NFS ist in vielen Situationen nützlich. Einige Anwendungsbereiche finden Sie in der folgenden Liste:

  • Mehrere Maschinen können sich ein CD-ROM-Laufwerk oder andere Medien teilen. Dies ist praktisch, um Programme von einem einzelnen Standort aus auf mehreren Rechnern zu installieren.

  • In größeren Netzwerken ist es praktisch, einen zentralen NFS-Server einzurichten, auf dem die Heimatverzeichnisse der Benutzer gespeichert werden. Dadurch steht den Benutzern immer das gleiche Heimatverzeichnis zur Verfügung, unabhängig davon, an welchem Client im Netzwerk sie sich anmelden.

  • Verschiedene Clients können auf ein gemeinsames Verzeichnis /usr/ports/distfiles zugreifen. Die gemeinsame Nutzung dieses Verzeichnisses ermöglicht einen schnellen Zugriff auf die Quelldateien, ohne sie auf jede Maschine zu kopieren zu müssen.

29.3.4. amd

amd(8) (Automatic Mounter Daemon) hängt ein entferntes Dateisystem automatisch ein, wenn auf eine Datei oder ein Verzeichnis in diesem Dateisystem zugegriffen wird. Dateisysteme, die über einen gewissen Zeitraum inaktiv sind, werden von amd automatisch abgehängt. amd ist eine Alternative zum dauerhaften Einhängen von Dateisystemen in /etc/fstab.

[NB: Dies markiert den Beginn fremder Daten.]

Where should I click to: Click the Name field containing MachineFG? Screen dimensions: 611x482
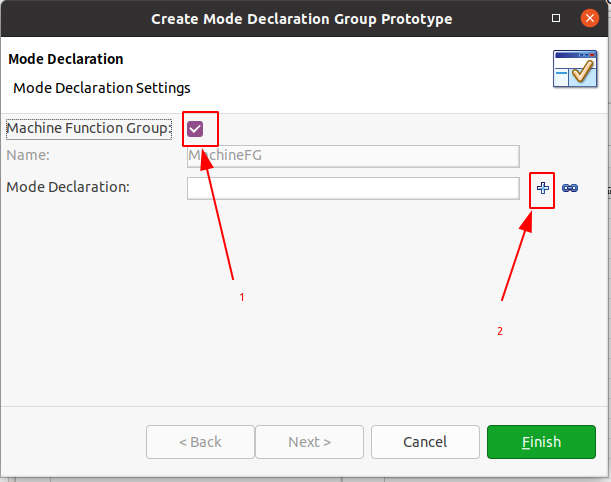[353, 157]
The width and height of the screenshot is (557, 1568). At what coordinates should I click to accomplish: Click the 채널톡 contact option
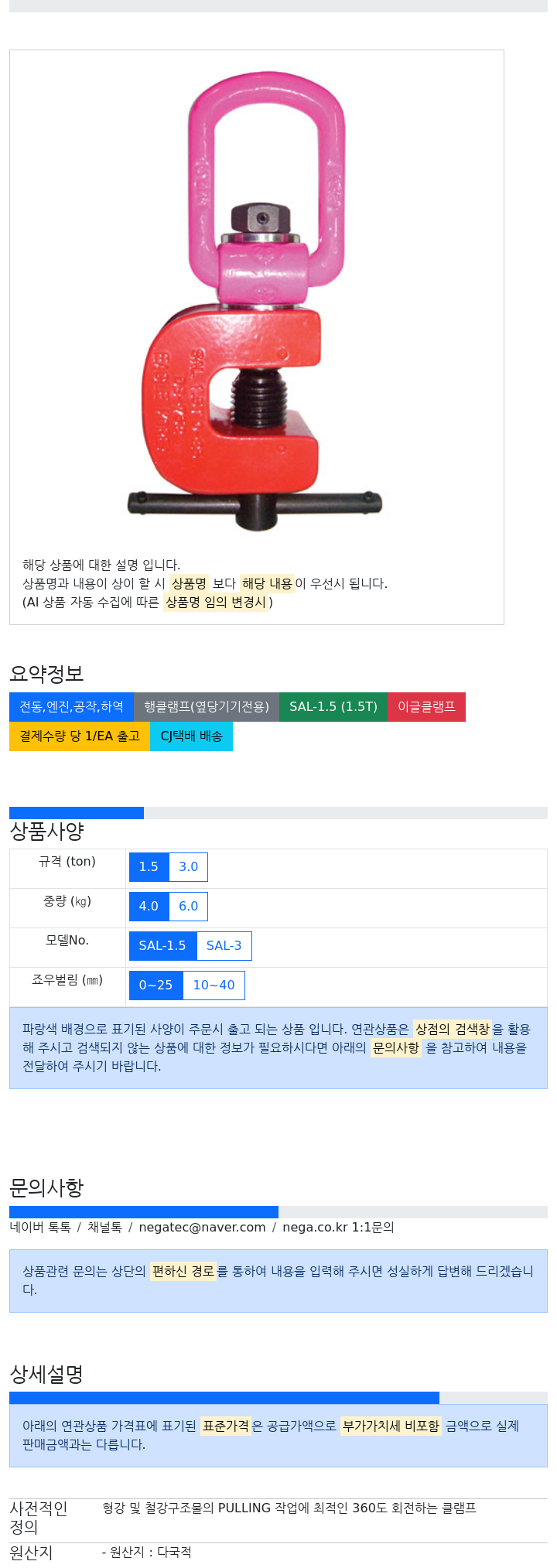[x=104, y=1228]
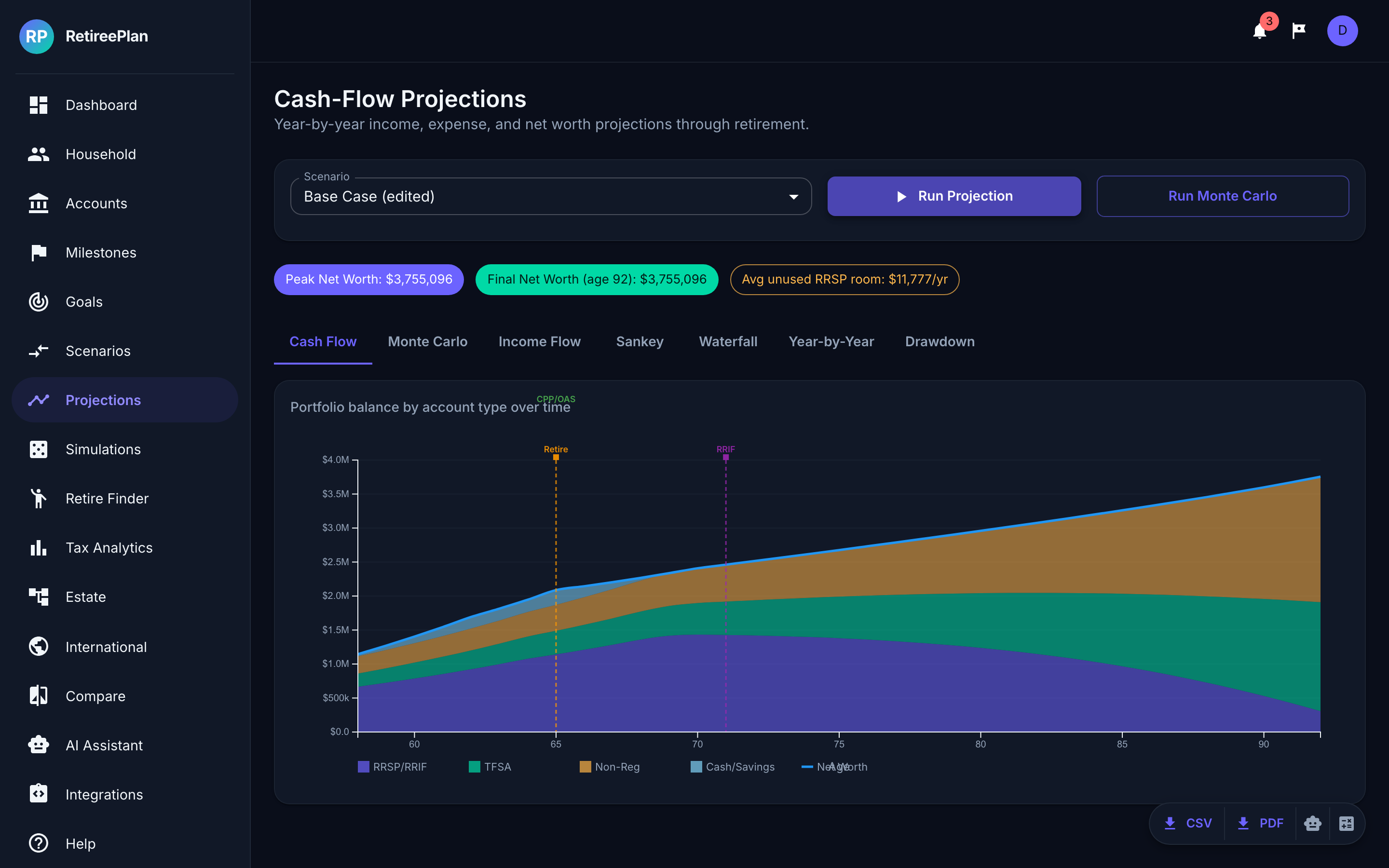Open Retire Finder from sidebar
This screenshot has height=868, width=1389.
107,498
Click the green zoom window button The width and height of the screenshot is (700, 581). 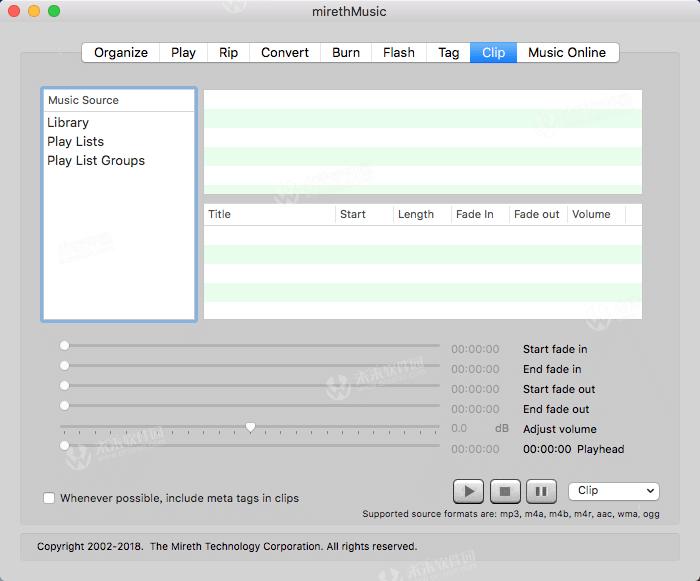pos(54,11)
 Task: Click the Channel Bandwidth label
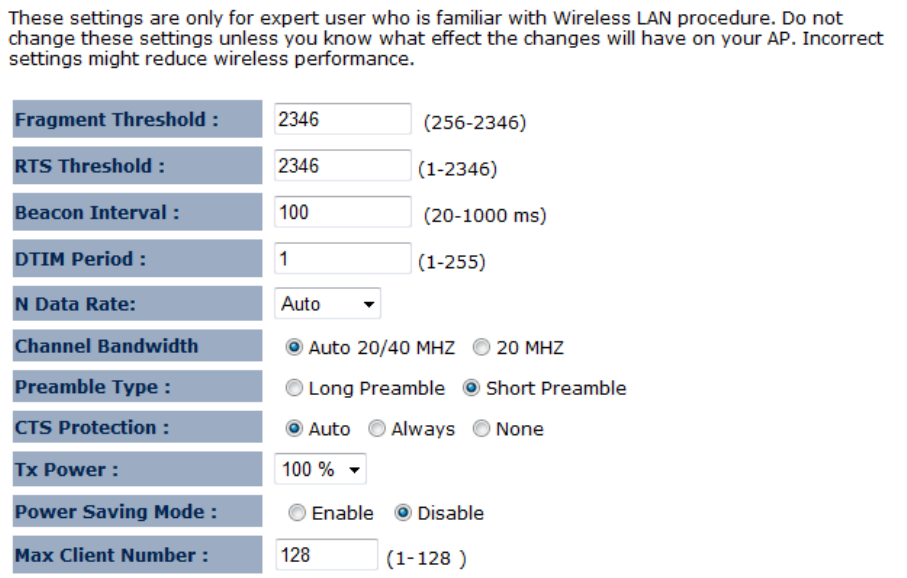[x=107, y=347]
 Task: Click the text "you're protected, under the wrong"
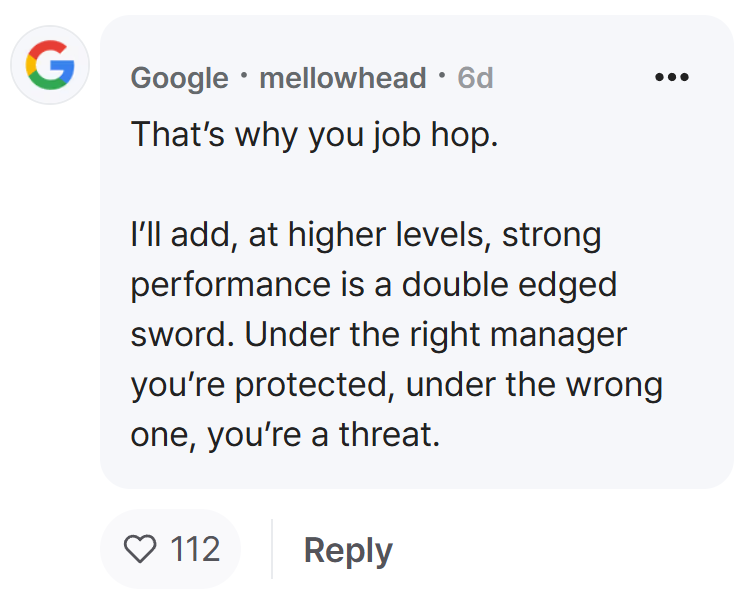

In der Voreinstellung stellt amd die Verzeichnisse /host und /net als NFS-Server bereit. Wenn auf eine Datei in diesen Verzeichnissen zugegriffen wird, sucht amd den entsprechenden Mountpunkt und hängt das Dateisystem automatisch ein. /net wird zum Einhängen von exportierten Dateisystemen von einer IP-Adresse verwendet, während /host zum Einhängen von exportierten Dateisystemen eines durch seinen Namen festgelegten Rechners dient.

Ein Zugriff auf eine Datei in /host/foobar/usr würde amd veranlassen, das von foobar exportierte Dateisystem /usr einzuhängen.

Beispiel 29.2. Ein exportiertes Dateisystem mit amd in den Verzeichnisbaum einhängen

showmount -e zeigt die exportierten Dateisysteme des NFS-Servers foobar an:

% showmount -e foobar
Exports list on foobar:
/usr                               10.10.10.0
/a                                 10.10.10.0
% cd /host/foobar/usr

Die Ausgabe von showmount zeigt /usr als exportiertes Dateisystem an. Wenn man in das Verzeichnis /host/foobar/usr wechselt, fängt amd die Anfrage ab und versucht den Rechnernamen foobar aufzulösen. Wenn dies gelingt, wird amd automatisch den gewünschten Export in den Verzeichnisbaum einhängen.

amd kann durch folgende Zeile in /etc/rc.conf automatisch gestartet werden:

amd_enable="YES"

Um amd direkt zu starten:

# service amd start

Individuelle Optionen können über die Umgebungsvariable amd_flags an amd übergeben werden. In der Voreinstellung ist amd_flags eingestellt auf:

amd_flags="-a /.amd_mnt -l syslog /host /etc/amd.map /net /etc/amd.map"

/etc/amd.map legt die Standardoptionen fest, mit denen exportierte Dateisysteme in den Verzeichnisbaum eingehängt werden. /etc/amd.conf hingegen legt einige der erweiterten Optionen von amd fest.

Weitere Informationen finden Sie in amd(8) und amd.conf(5).